The report, Valuing Public Education: A 50 State Report Card, gave no state a grade higher than “C.” Eight states received an “F” and most states were awarded a “D.”
Aware that pushback by government agencies is all too likely, the NPE exhaustively described their testing criteria.
“We evaluated states on six criteria aligned with our values. Laws, policies and practices that impact these criteria were rated. We also considered the measurable effects those laws and policies have on schools. For example, although there are no longer laws that allow racial segregation, a state’s housing and school choice laws affect the student demographics of schools.”

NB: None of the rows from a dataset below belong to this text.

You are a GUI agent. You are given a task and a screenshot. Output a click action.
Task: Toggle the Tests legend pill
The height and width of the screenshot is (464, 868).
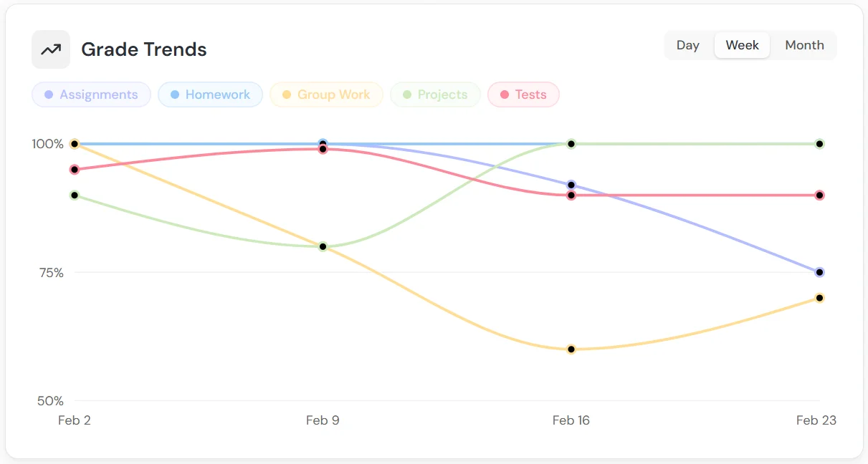(523, 94)
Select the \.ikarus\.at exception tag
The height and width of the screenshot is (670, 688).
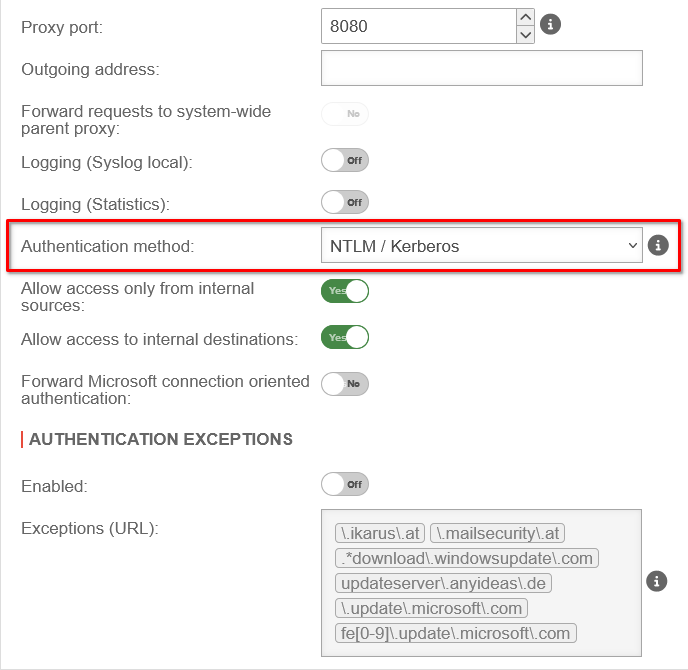380,533
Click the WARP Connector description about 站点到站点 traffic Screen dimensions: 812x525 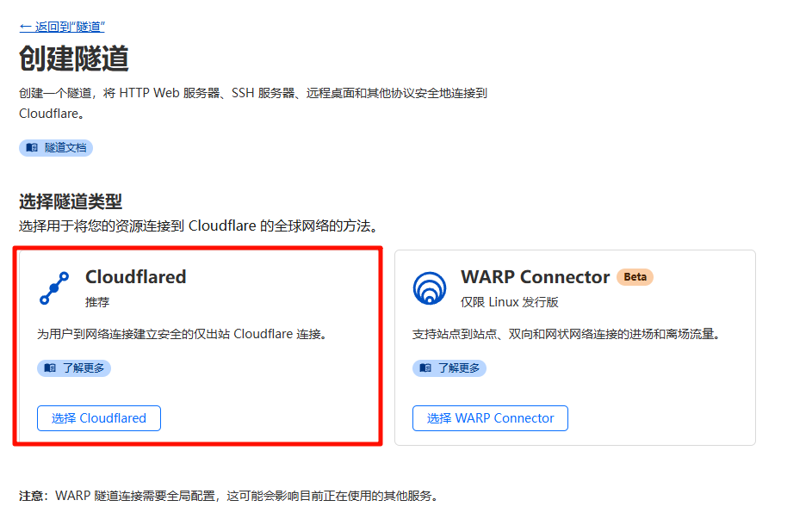(x=567, y=334)
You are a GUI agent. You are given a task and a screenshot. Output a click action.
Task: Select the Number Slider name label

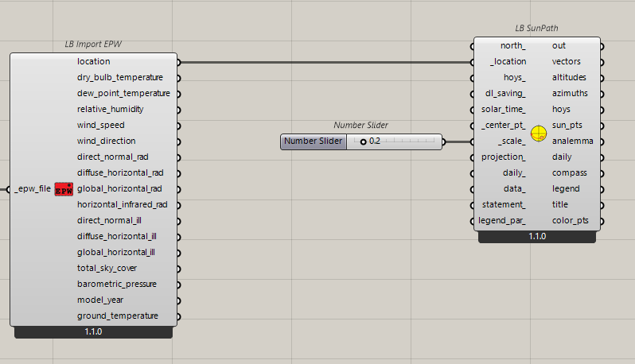(x=314, y=141)
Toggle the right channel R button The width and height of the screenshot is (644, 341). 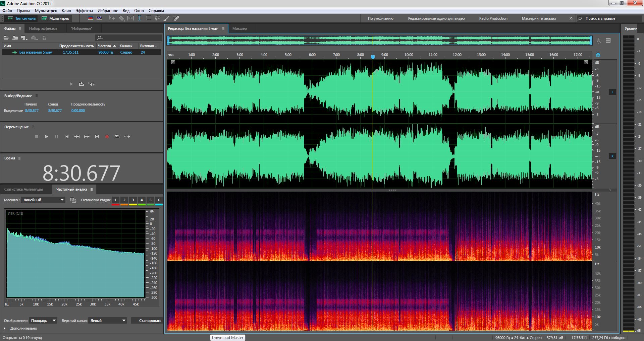click(612, 156)
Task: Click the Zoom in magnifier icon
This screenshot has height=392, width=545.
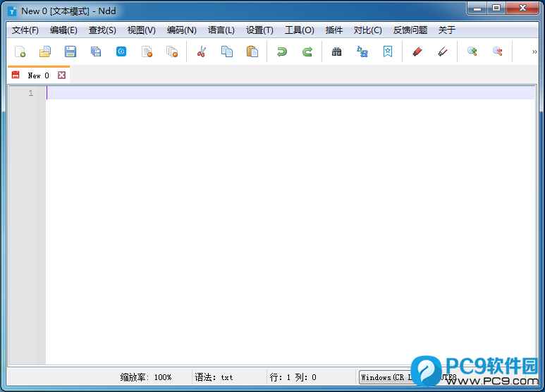Action: coord(472,51)
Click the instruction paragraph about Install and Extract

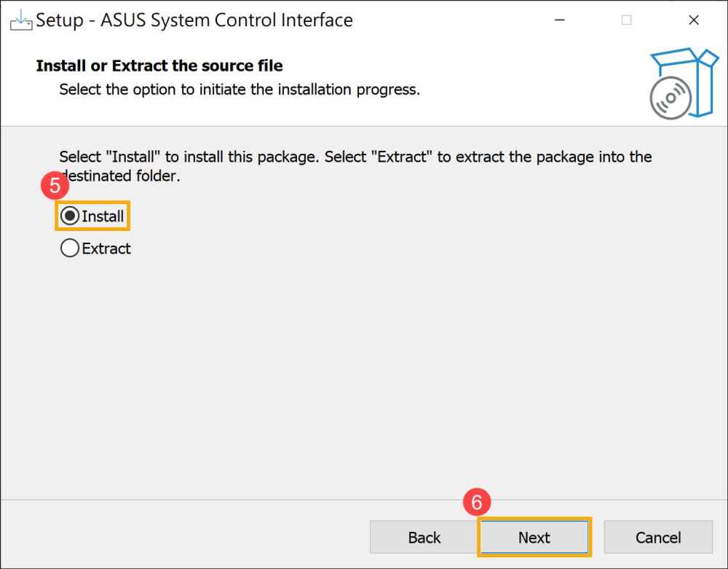pyautogui.click(x=355, y=157)
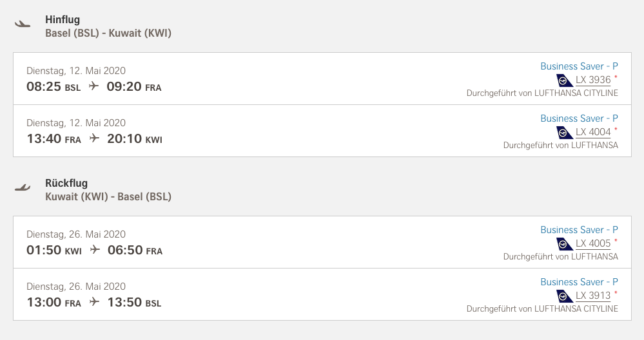Click Lufthansa logo beside flight LX 4005
644x340 pixels.
pos(565,244)
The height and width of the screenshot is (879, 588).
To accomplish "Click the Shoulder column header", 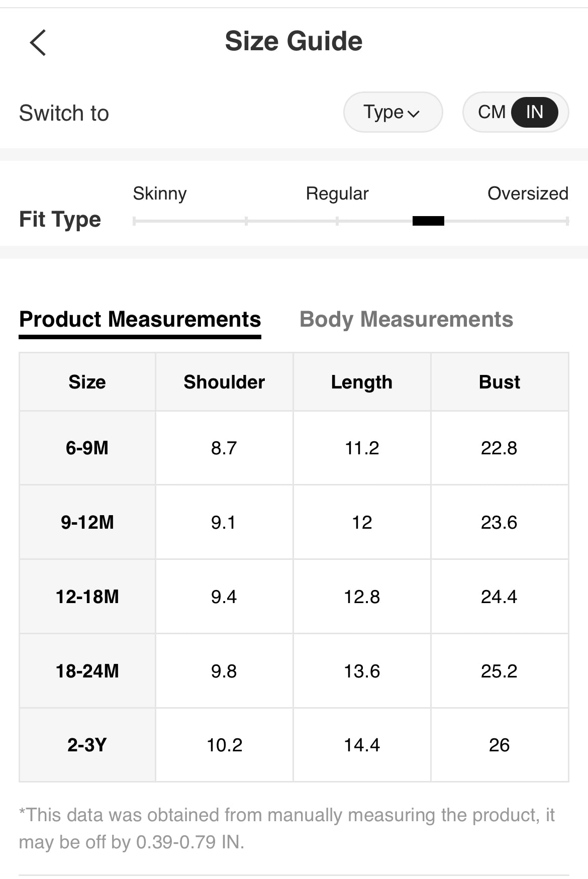I will 224,382.
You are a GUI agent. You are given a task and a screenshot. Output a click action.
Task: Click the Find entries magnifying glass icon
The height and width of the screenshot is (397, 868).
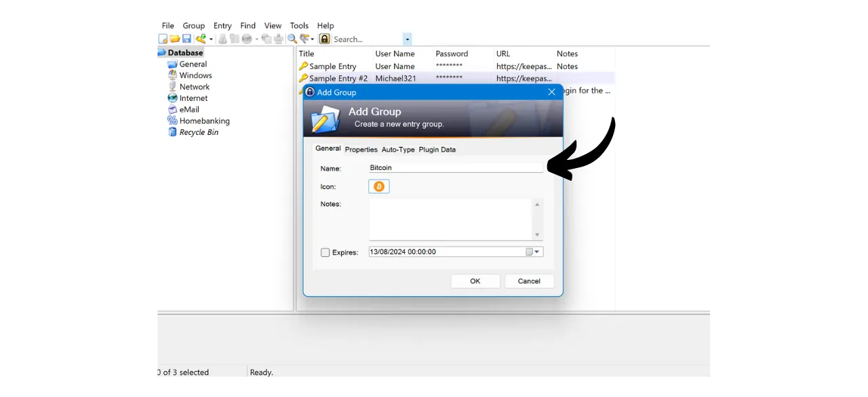pos(292,39)
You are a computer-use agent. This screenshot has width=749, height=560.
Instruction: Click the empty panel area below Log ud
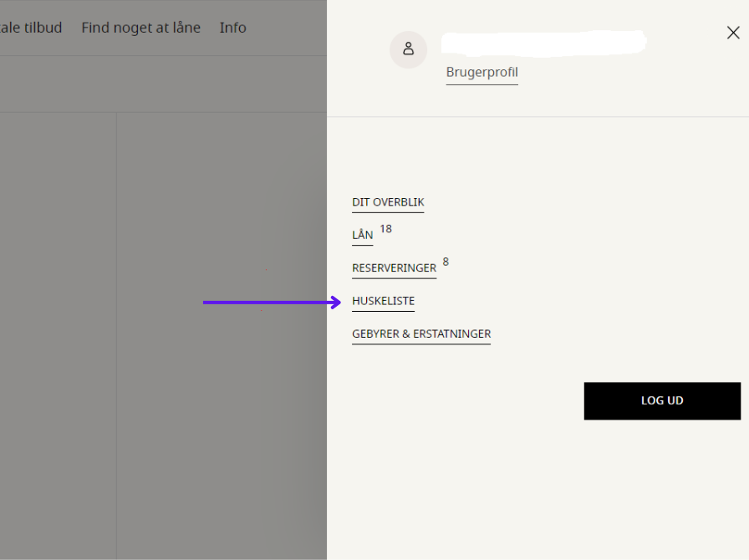pos(535,493)
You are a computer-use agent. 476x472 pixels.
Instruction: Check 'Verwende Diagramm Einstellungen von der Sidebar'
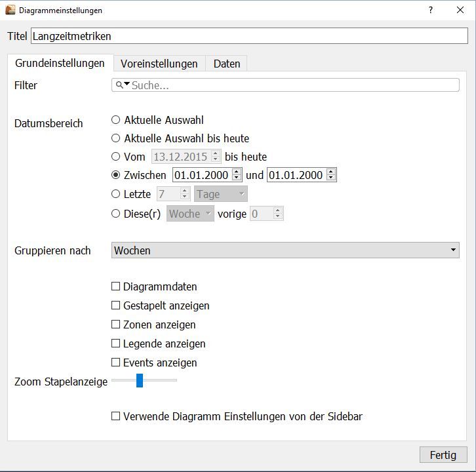point(116,416)
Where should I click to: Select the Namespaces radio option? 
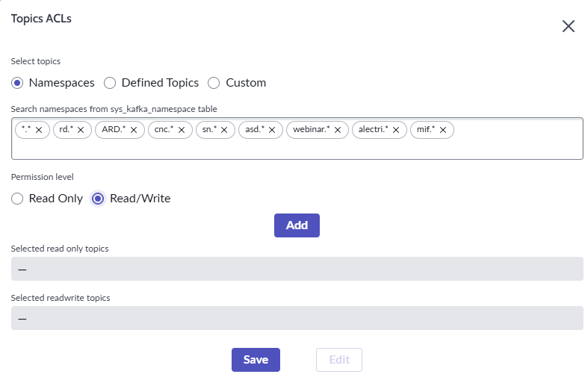tap(17, 83)

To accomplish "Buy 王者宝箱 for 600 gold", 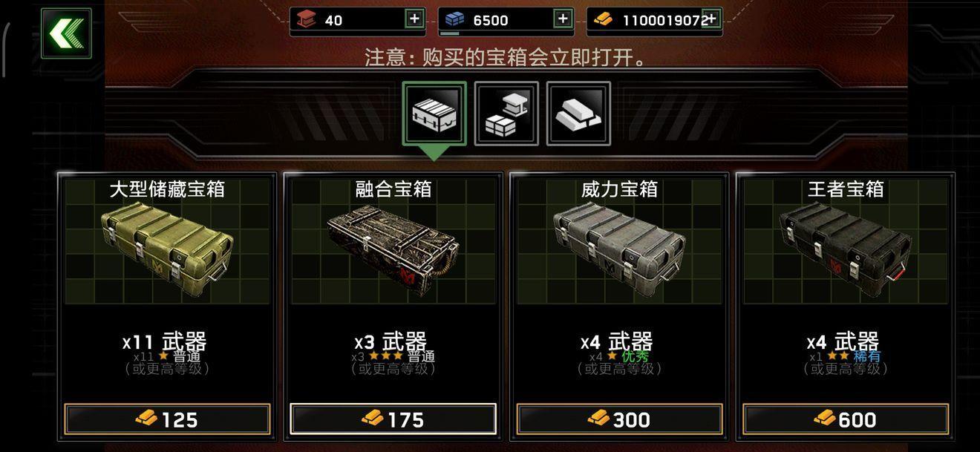I will [846, 419].
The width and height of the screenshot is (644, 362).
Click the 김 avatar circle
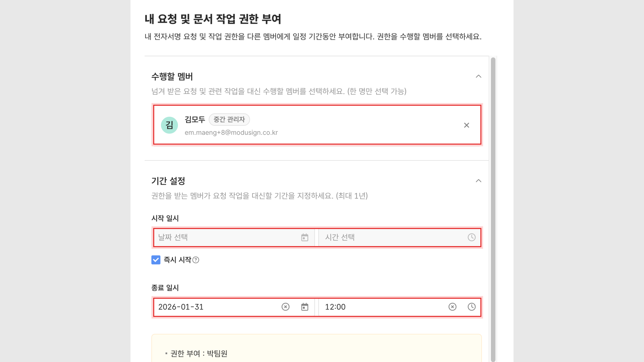[169, 125]
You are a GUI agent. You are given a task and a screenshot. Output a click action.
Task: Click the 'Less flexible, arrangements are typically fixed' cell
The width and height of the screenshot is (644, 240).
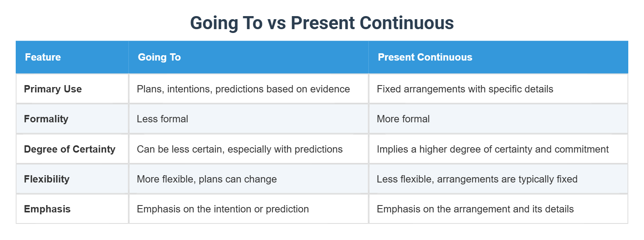[x=477, y=179]
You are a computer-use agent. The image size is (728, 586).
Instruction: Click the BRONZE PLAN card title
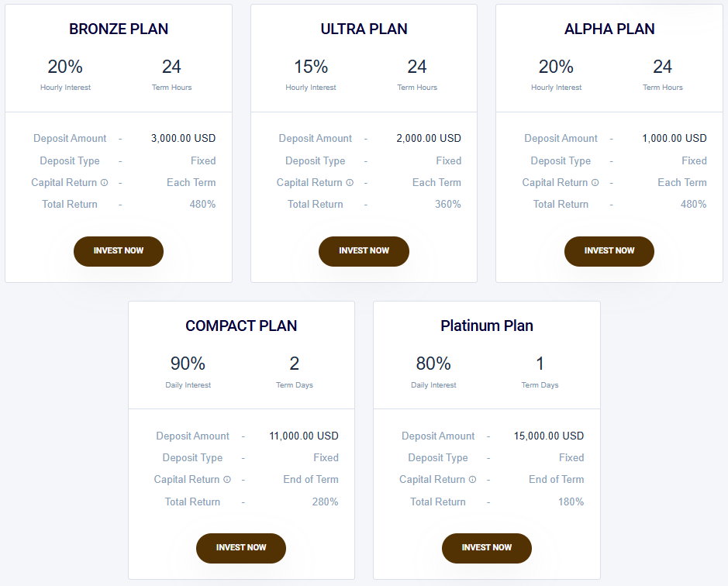click(118, 29)
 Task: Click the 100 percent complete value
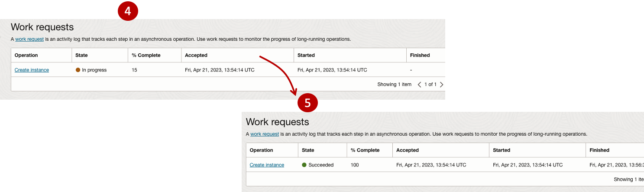pos(354,165)
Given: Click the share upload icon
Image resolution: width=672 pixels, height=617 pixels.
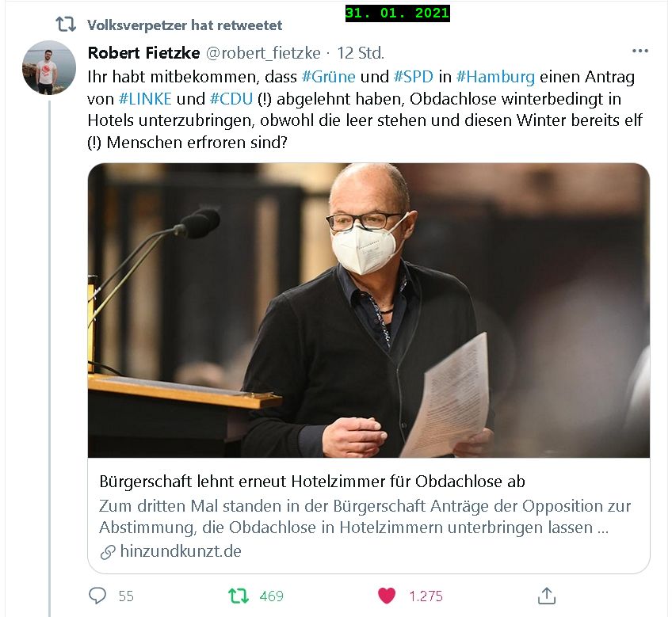Looking at the screenshot, I should 547,596.
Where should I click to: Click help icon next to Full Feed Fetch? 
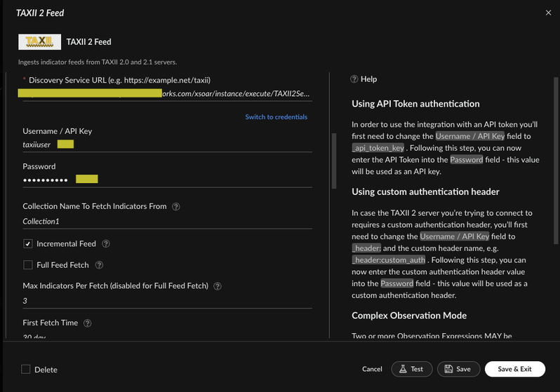point(99,265)
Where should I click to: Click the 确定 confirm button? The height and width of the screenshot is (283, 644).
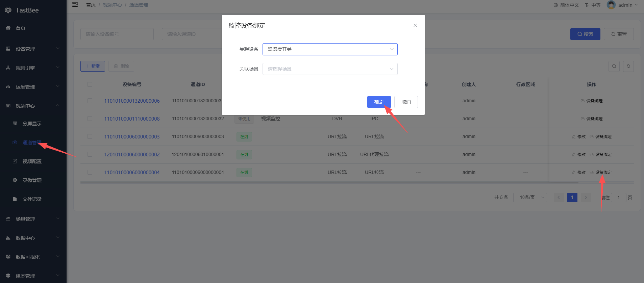(x=379, y=102)

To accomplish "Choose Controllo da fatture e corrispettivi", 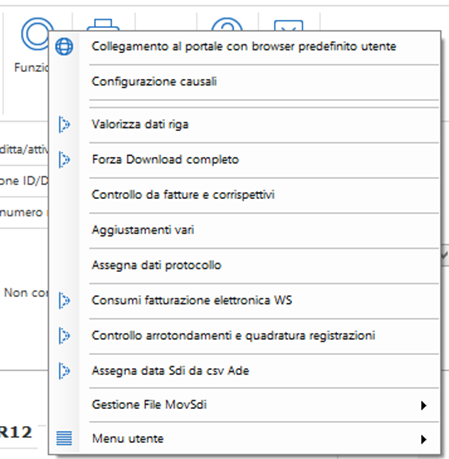I will click(x=183, y=195).

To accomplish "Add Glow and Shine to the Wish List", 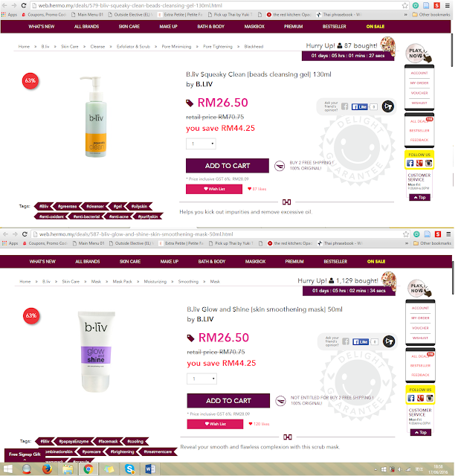I will [215, 424].
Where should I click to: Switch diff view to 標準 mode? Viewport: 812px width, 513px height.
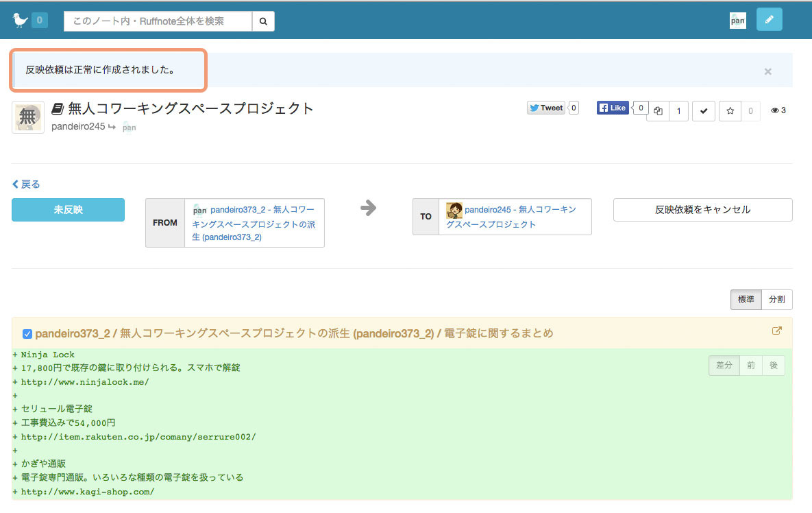[x=746, y=300]
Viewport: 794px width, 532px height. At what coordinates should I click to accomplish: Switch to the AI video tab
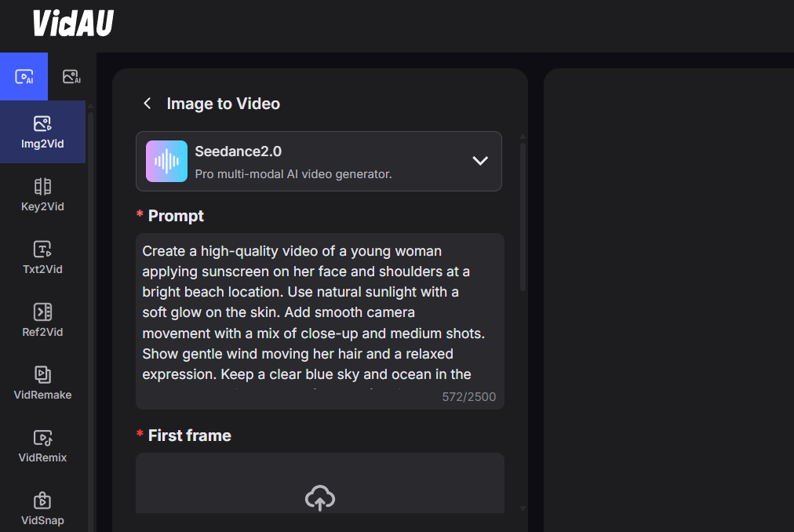point(24,77)
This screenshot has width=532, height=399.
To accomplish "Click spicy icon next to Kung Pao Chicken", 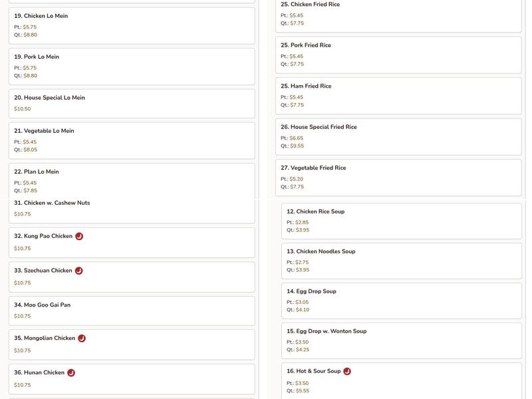I will click(x=79, y=236).
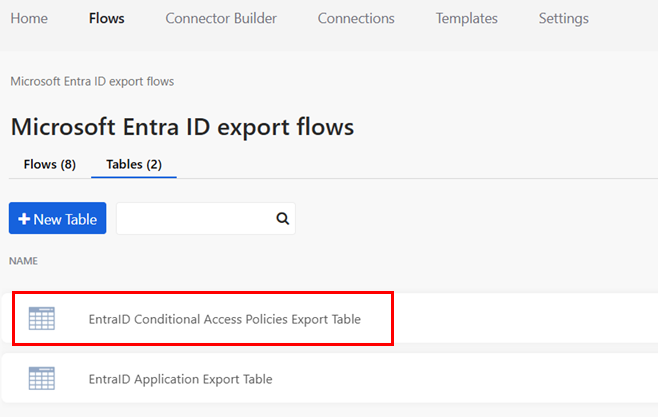
Task: Click the magnifier search icon
Action: pos(282,218)
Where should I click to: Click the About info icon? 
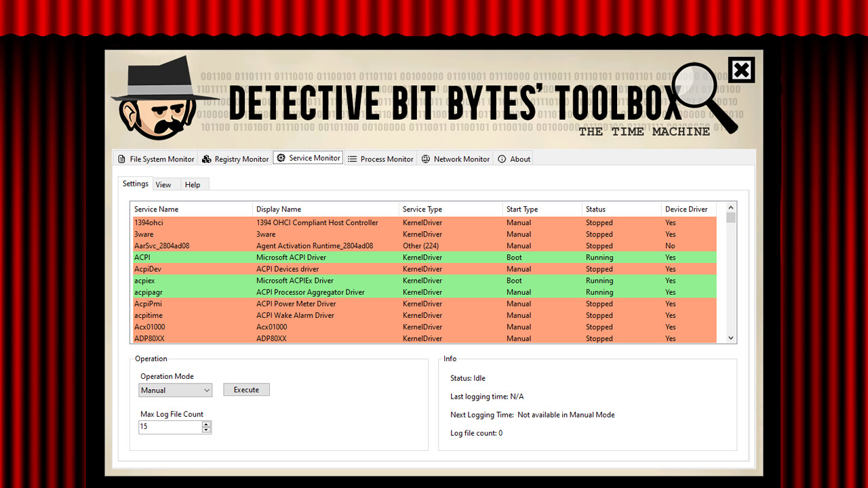[501, 159]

“The average of the six letter grades was then used to create a GPA, which was converted into an overall state letter grade. As a matter of principle, NPE does not believe in assigning a single letter grade for evaluation purposes. We are opposed to such simplistic methods when used, for example, to evaluate schools. In this case, our letter grades carry no stakes. No state will be rewarded or punished as a result of our judgment about their support or lack of support for public education. We assign the grade, and provide the sources from which it is derived, to alert the public about whether their state is acting as a responsible guardian of its public schools.”
They also stated that grades in the “Chance for Success” column are lower than they would have been a decade ago, and suggest that this is due to rising numbers of students living in poverty and increased racial isolation in schools.
When it came to school finance, they gave the United States a national grade of a “dismal D.”